Hawala, the unregulated and traditional Somali transfer that works with a network of agents is allegedly funding the transfer of fire arms from somali to Kenya.
A broker in Garissa, North of Kenya named Husein Aden said that weapons are being transfers without having to move them physically just like money is transferred.
This is how it works, a client pays a broker the money they wish to transfer, the broker then calls his counterpart at the transfer destination authorizing the payment. On the delivery side,the broker pays the recipients with his own money while charging a two percent commission.
“Hawala money is getting into the pockets of Al-Shabaab, we need an immediate crackdown on hawala brokers and we need to use Somalis who are against terrorists to smoke out this network of traders.” said Yusuf Muhamed, a high-ranking police officer
Ibrahim Ahmed from local NGO Northern Kenya Caucus said that weapons are shipped from Russia and Ukraine to Somalia and find there way to East Africa through the porous border between Southern Somalia which holds the Al-Shabaab.
It is believed that the militia group uses the hawal transfer service to buy the smuggled weapons for their counterparts in Kenya as well as other parts of East Africa.
A person in Somali will give their local broker the weapons they wanted transferred and a broker in Nairobi would give the weapons they have in possession to the recipient, the original weapons will not have moved.
Francis Mugatha, an immigration official at the Kenya-Somali border, said: ” hawala was being exploited, particularly in the trade of weapons. The gun business is thriving in areas such as Nairobi’s Eastleigh suburb. They continue to use a network of ‘hawaladars’ to fund their operations, such as paying for Al-Shabaab trainees. Further, this is how Somali militia groups in North Eastern Province are being financed.”
This transfer system is under investigation in Kenya as it is believed that the Al-Shabaab where using the system together with unregistared SIM cards that could have helped in the recent attack at the Westgate shopping mall.
“Cracking down on unregistered SIM cards is only addressing the communication part, but we need to hurt the terrorists by blocking routes where their money moves. At this time in the country, it is very dangerous to have money moving around unregulated,” said Yusuf Muhamed, a high-ranking police officer.

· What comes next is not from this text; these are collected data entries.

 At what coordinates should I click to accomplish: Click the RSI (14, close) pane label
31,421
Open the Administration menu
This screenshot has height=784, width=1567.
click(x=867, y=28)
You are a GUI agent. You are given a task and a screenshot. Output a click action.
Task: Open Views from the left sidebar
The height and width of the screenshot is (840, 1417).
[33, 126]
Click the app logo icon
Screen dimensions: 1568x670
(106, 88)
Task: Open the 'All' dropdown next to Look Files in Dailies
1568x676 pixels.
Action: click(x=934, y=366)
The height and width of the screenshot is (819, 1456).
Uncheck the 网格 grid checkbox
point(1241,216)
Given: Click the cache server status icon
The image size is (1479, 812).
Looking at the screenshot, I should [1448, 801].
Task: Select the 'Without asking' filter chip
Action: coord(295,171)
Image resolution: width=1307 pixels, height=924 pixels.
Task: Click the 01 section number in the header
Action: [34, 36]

The Central Bank of Kenya (CBK) outlawed the use of hawala in April by releasing guidelines that required operators of cash-sending firms to register with the bank and pay a Ksh.5 million ($ 58,800) for a license. Operators also have to maintain a minimum capital of Ksh.20 million ($235,300).
“Hawala money is getting into the pockets of Al-Shabaab, we need an immediate crackdown on hawala brokers and we need to use Somalis who are against terrorists to smoke out this network of traders, the same way Somalis assisted in driving out Al-Shabaab out of southern Somalia,” Muhamed said.
The main problem in the transfer service is that it is not registered and not the service, which it should be just like the mobile money transfer system.
The service was expected to shut down on Oct 16 as Barclays bank announced that it would no longer provide services to hawala due to their likelihood to buy world’s best air rifles using the cash. Kenya’s Ministry of Finance suspects that the money transferred through this service comes to about $70 million monthly, but have no records to prove this.
Having limited baking services, M-Pesa does not work let alone other mobile money transfer services leads to this being the only mode of transfer, even Aid agencies including United Nations. So from that reason we cannot entirely put it off.